Wednesday, August 09, 2006
Rails Will Ship With Leopard
While the Mac has long had a reputation for providing end users with a great out-of-the-box experience, it's noteworthy that it's steadily gaining an equally good rep among developers. This is especially true among the Ruby on Rails crowd -- Mac OS X is the preferred development platform for the Rails core group. Several counts I took at the recent RailsConf showed that Mac laptops outnumbered Wintel/Lintel ones by a nine-to-one ratio; some people have suggested that the ratio is larger. (In fact, after the Mac, the next most popular machine seemed to be the Nintendo DS.)
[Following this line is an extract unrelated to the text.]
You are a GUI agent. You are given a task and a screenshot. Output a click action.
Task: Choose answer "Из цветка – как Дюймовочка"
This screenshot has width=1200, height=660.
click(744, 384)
This announcement should boost its rep among developers even more: Rails will ship with both the client and server editions of OS X 10.5, a.k.a. "Leopard". Here's what the Riding Rails blog has to say:
The developer seed that was distributed today at WWDC contains Ruby 1.8.4 and Rails 1.1.2, but we fully expect to have Rails 1.2.x along with Mongrel, SQLite bindings, and lots of other Ruby goodies on the final gold master when it goes out in spring.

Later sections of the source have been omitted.